Patients with central sleep apnea fall into 2 groups based on their carbon dioxide level and ventilatory drive.

  • Hypercapnia with decreased ventilatory drive

  • Eucapnia or hypocapnia with increased ventilatory drive but with episodes of apnea, periodic breathing, or both

Causes of hypercapnia with decreased ventilatory drive include hypothyroidism and central lesions (eg, brain stem infarctions, encephalitis, Chiari II type malformation).

Cheyne-Stokes breathing, a discrete pattern of the second form of central sleep apnea, is thought to be caused by intrinsic properties of the respiratory control center in the response to hypoxia and acidosis with hyperpnea, causing reoxygenation and alkalosis, leading to hypoventilation by hypopnea and apnea.

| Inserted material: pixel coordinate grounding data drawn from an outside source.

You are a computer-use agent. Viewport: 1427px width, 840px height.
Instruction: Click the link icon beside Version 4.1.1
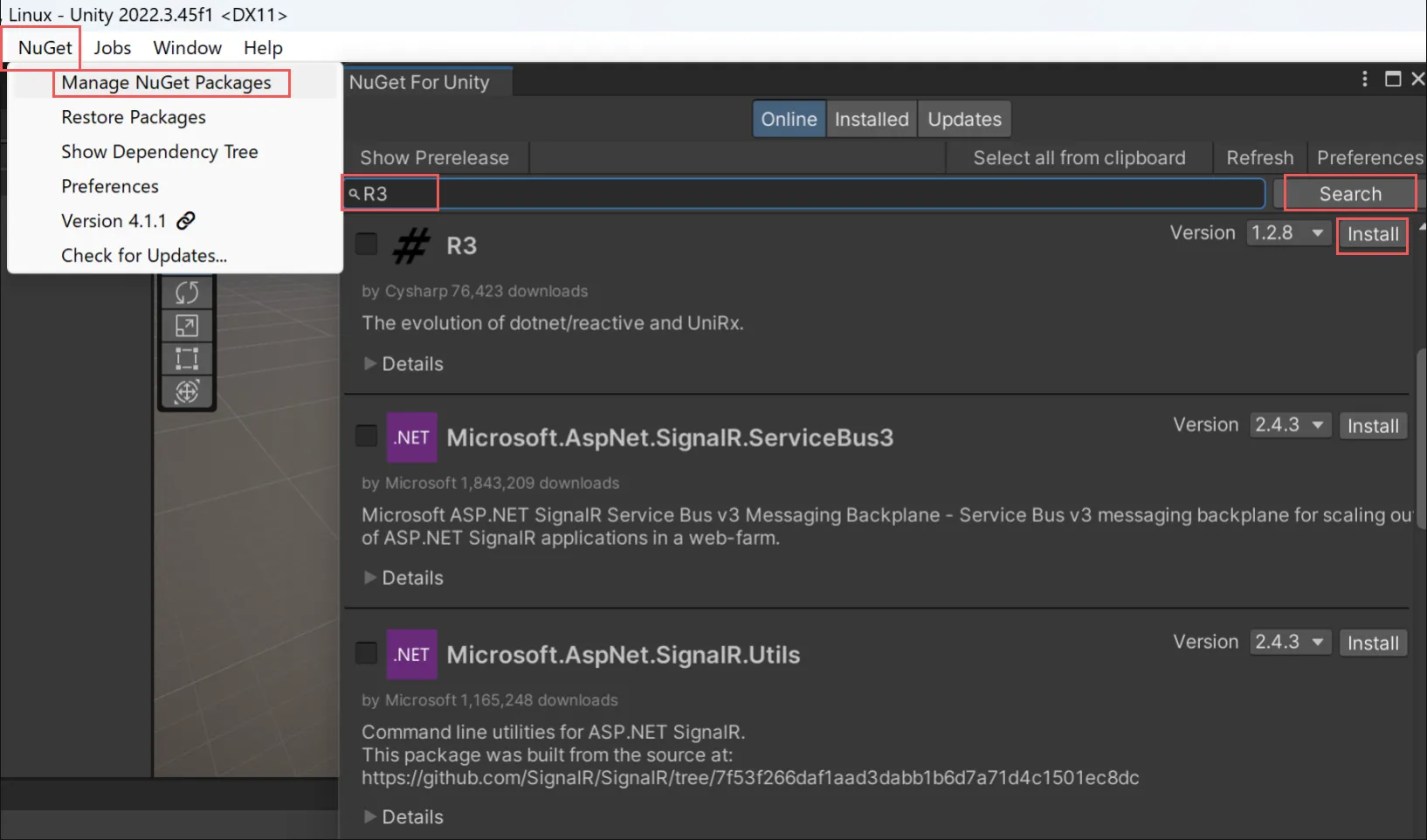(x=186, y=221)
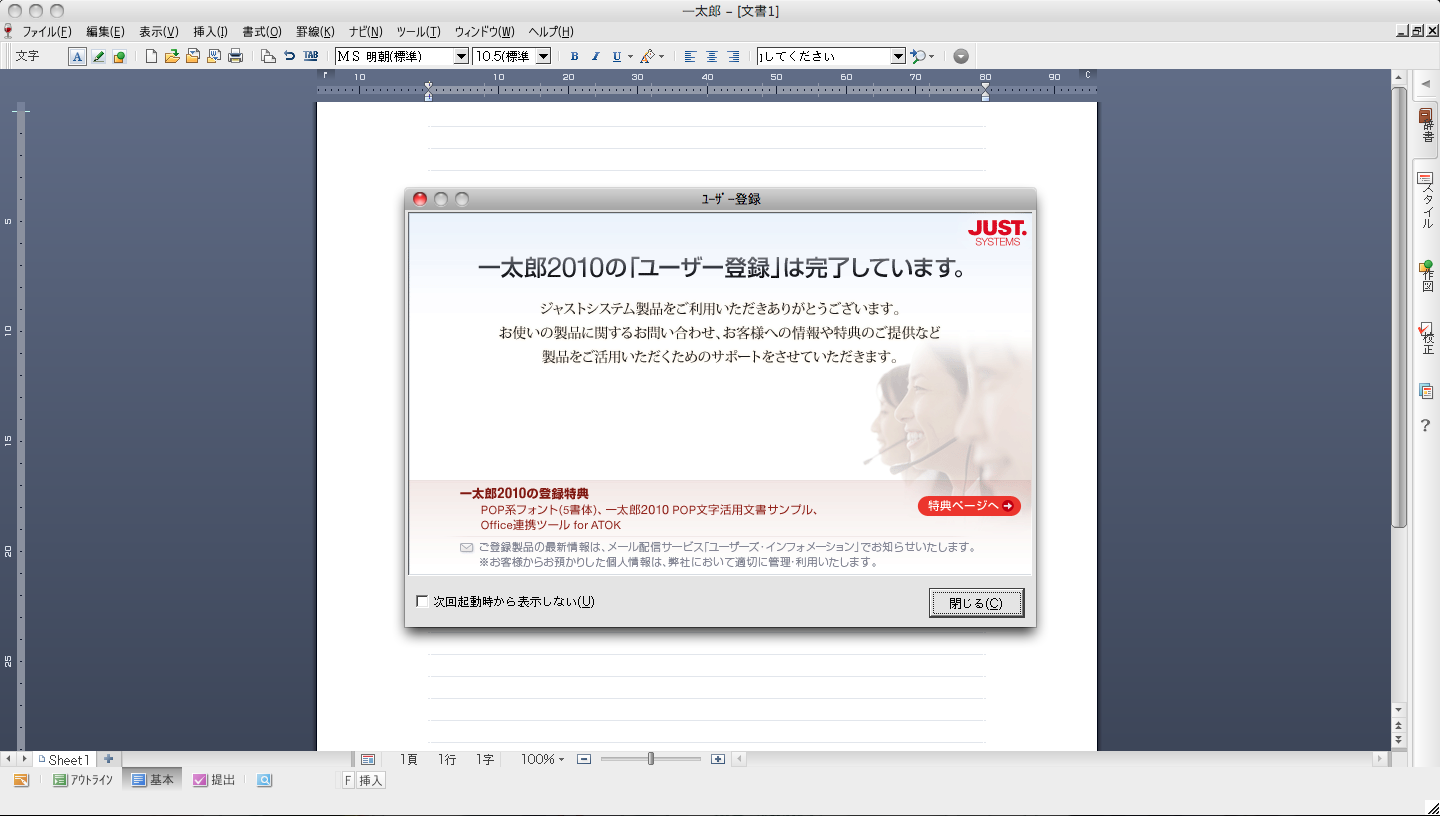The height and width of the screenshot is (816, 1440).
Task: Save the document with the save icon
Action: 193,56
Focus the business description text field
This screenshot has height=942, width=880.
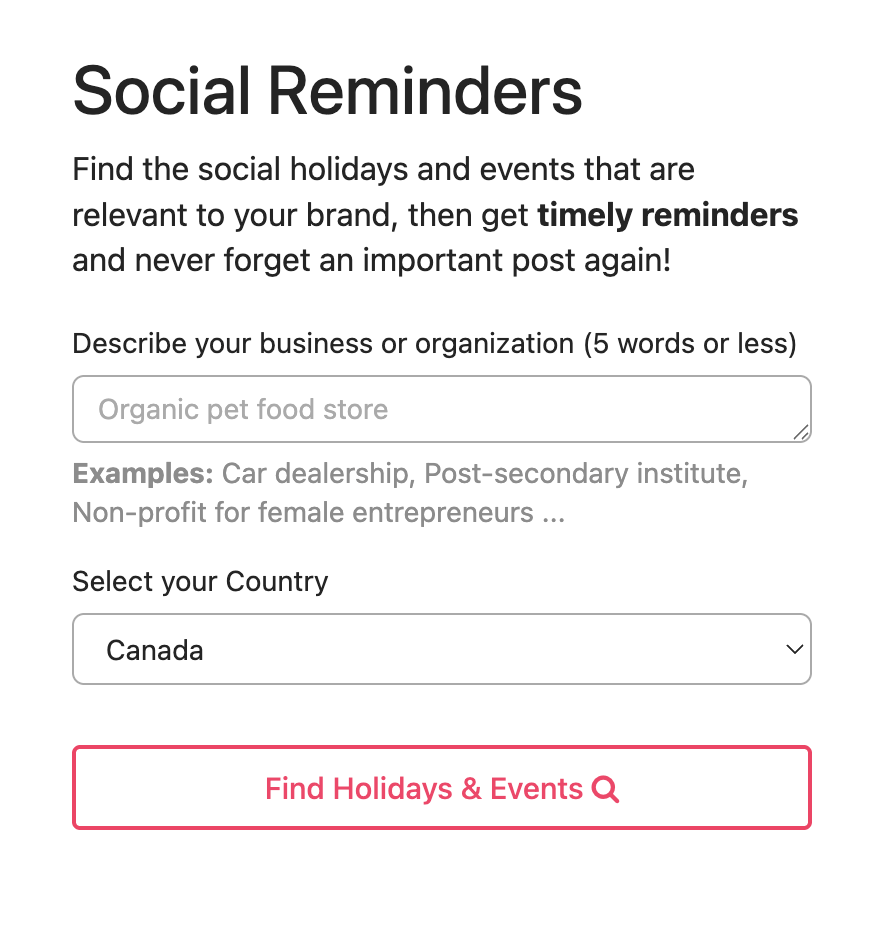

High altitude is another cause of recurrent CSA manifesting with hypocapnia.

Chronic use of opioids (eg, patients on methadone maintenance, cancer patients with chronic pain) triggers CSA with an erratic rate and depth of breathing and episodes of apnea; CSA can be hypercapneic or hypocapneic.

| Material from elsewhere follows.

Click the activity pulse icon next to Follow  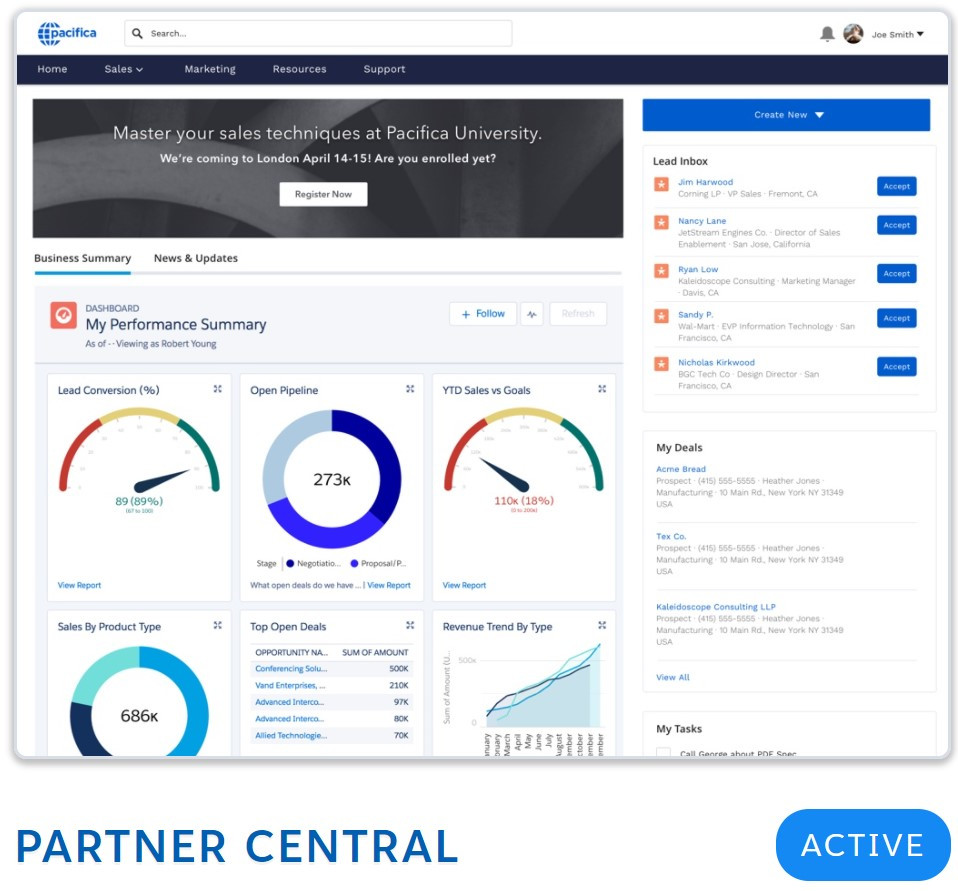tap(532, 314)
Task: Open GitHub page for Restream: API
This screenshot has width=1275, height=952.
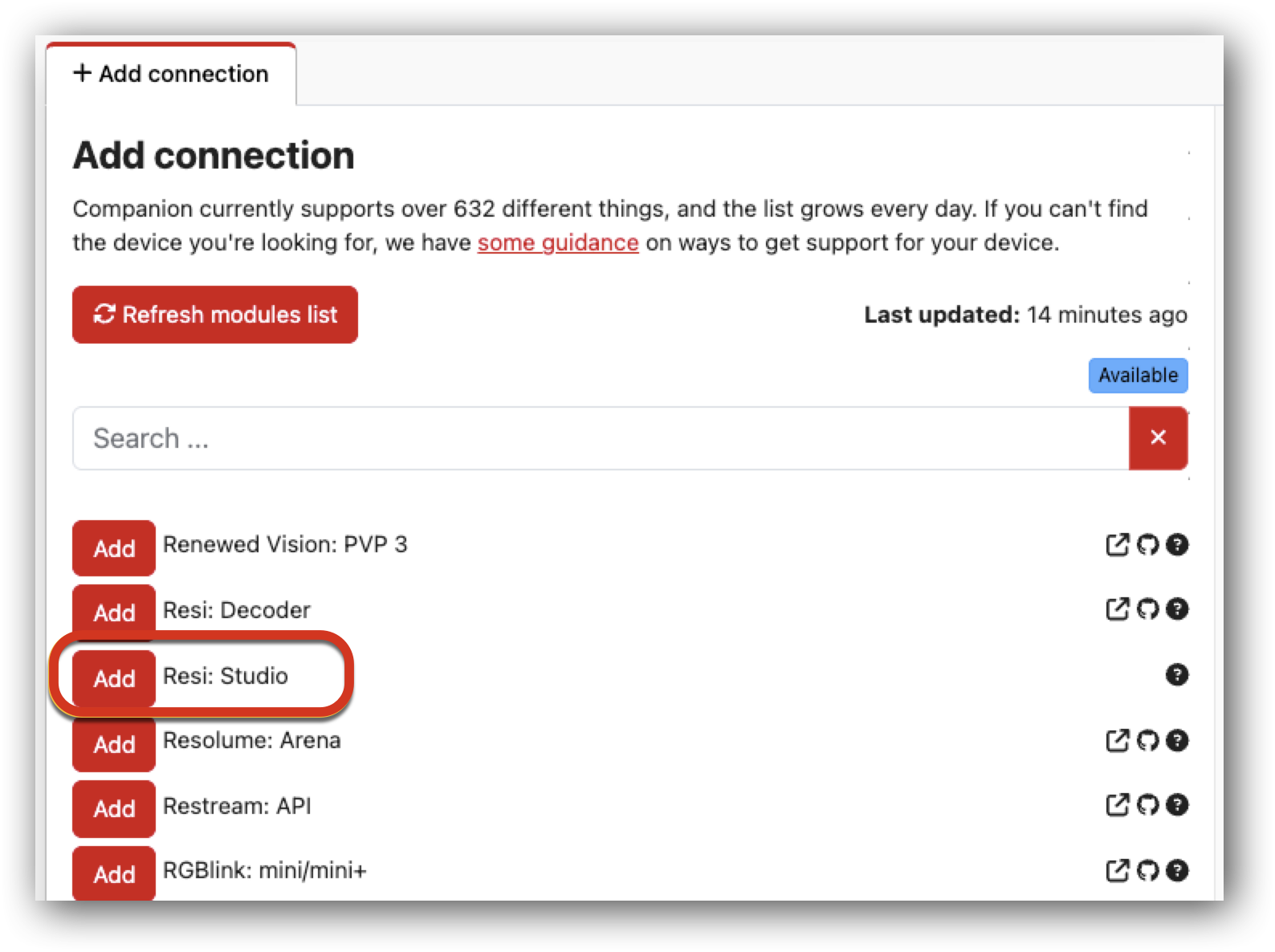Action: coord(1147,805)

Congenital central hypoventilation(a form of Ondine curse) is a rare form of idiopathic CSA in neonates and may be associated with Hirschsprung disease. A mutation in the PHOX2 gene is responsible for 80 to 90% of cases. This mutation produces variable phenotypes, and clinically evident cases are inherited in a dominant pattern.

Symptoms and Signs

Central sleep apnea is usually asymptomatic and is detected by caretakers or bed partners who notice long respiratory pauses, shallow breaths, or restless sleep. Patients with hypercapnic forms may experience daytime somnolence, lethargy, and morning headache.

Diagnosis

  • Clinical evaluation

  • Often polysomnography

Diagnosis of central sleep apnea is suspected on the basis of history and is confirmed by polysomnography. However, testing may not be necessary if CSA causes no symptoms or is clearly related to an identifiable disorder. To diagnose causes of CSA, brain or brain stem imaging may be indicated.

Treatment

  • Supportive care

Primary treatment of central sleep apnea is optimal management of underlying conditions and avoidance of opioids and other sedatives. Secondary treatment of symptomatic patients can be a trial of supplemental oxygen or, in patients with hypercapnic CSA who have symptoms despite other treatments, noninvasive continuous or bilevel positive airway pressure.

For patients who have CSA and Cheyne-Stokes breathing, continuous positive airway pressure may decrease apneic and hypopneic episodes, but effects on clinical outcomes are not clear. Acetazolamide is effective in CSA caused by high altitude.

Electrode pacing of the phrenic nerve and/or diaphragm is an option, such as for children > 2 yr with congenital central hypoventilation syndrome.